Categorie:
Boek:

Numeri 23

1 Toen zei Bileam tot Balak: `Bouw hier voor mij zeven altaren en maak hier zeven stieren en zeven rammen gereed voor een offer.'
2 Balak deed wat Bileam gezegd had en offerde - met Bileam - een stier en een ram op elk altaar.
3 Nu zei Bileam tot Balak: `Blijf bij uw brandoffer staan, terwijl ik heenga. Misschien treedt Jahwe mij tegemoet. Wat Hij mij zal laten zien, zal ik u meedelen.' Bileam ging daarop naar een eenzame plaats.
4 Daar openbaarde God zich aan hem. Bileam zei tot Hem: `Zeven altaren heb ik laten oprichten en op elk altaar een stier en een ram laten offeren.'
5 Toen legde Jahwe een woord in de mond van Bileam en zei: `Keer naar Bala terug en breng hem over wat Ik u gezegd heb.'
6 Toen Bileam terugkwam, stond Balak met al de aanzienlijke mannen van Moab nog bij het brandoffer.
7 Bileam hief het volgende lied aan en sprak: Uit Aram ben ik door Balak ontboden, van de bergen in het Oosten door de koning van Moab: Kom! Vervloek voor mij Jakob, kom en verwens Israël.
8 Hoe kan ik vervloeken, waar God niet vervloekt? Hoe kan ik verwensen, waar God niet verwenst?
9 Van de top van de rotsen af zie ik het, van de heuvels af neem ik het waar, een volk dat niet bij de andere volken woont en zich niet beschouwt als een van hen.
10 Wie telt die stofwolk, die Jakob is, of wie becijfert maar een kwart van Israël? Ik zou willen sterven als die rechtvaardigen, een einde vinden als zij.

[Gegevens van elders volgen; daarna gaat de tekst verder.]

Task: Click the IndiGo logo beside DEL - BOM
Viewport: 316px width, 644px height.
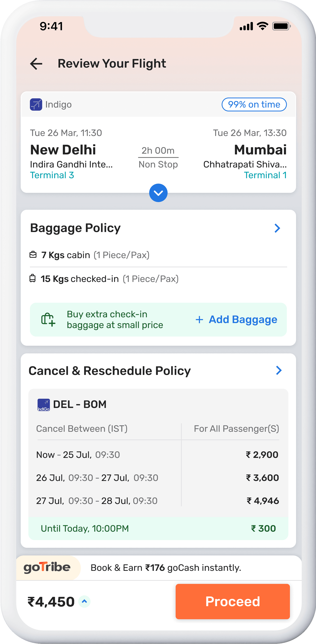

11 Toen zei Balak tot Bileam: `Wat hebt u mij nu gedaan! Ik heb u gehaald om mijn vijanden te vervloeken en nu hebt u een loflied over hen gezongen!'
12 Bileam antwoordde: `Moet mijn enige zorg niet zijn te zeggen wat Jahwe mij in de mond legt?'
13 Hierop zei Balak tot hem: `Kom dan met mij mee naar een andere plaats waar u hen kunt zien, wel niet het hele volk maar toch een deel; en van die plaats af moet gij het dan vervloeken.'
14 Hij nam hem mee naar het Spiedersveld op de top van de Pisga, bouwde zeven altaren en offerde op elk altaar een stier en een ram.
15 Bileam zei tot Balak: `Blijf hier bij uw brandoffer staan, terwijl ik ginds een nieuwe ontmoeting afwacht.'
16 Jahwe trad Bileam tegemoet, legde hem een woord in de mond en zei: `Keer terug en breng hem over wat Ik u gezegd heb.'
17 Toen Bileam bij Balak kwam, stond deze met de aanzienlijke mannen van Moab nog bij het brandoffer. Balak vroeg hem: `Wat heeft Jahwe gezegd?'
18 Toen hief Bileam het volgende lied aan: Wees aandachtig, Balak, en luister, wend uw oor naar mij, zoon van Sippor,
19 God is geen mens, Hij liegt niet, geen mensenkind, Hij krijgt van zijn woord geen spijt. Hij zou zeggen en niet doen? Hij beloven en niet volbrengen?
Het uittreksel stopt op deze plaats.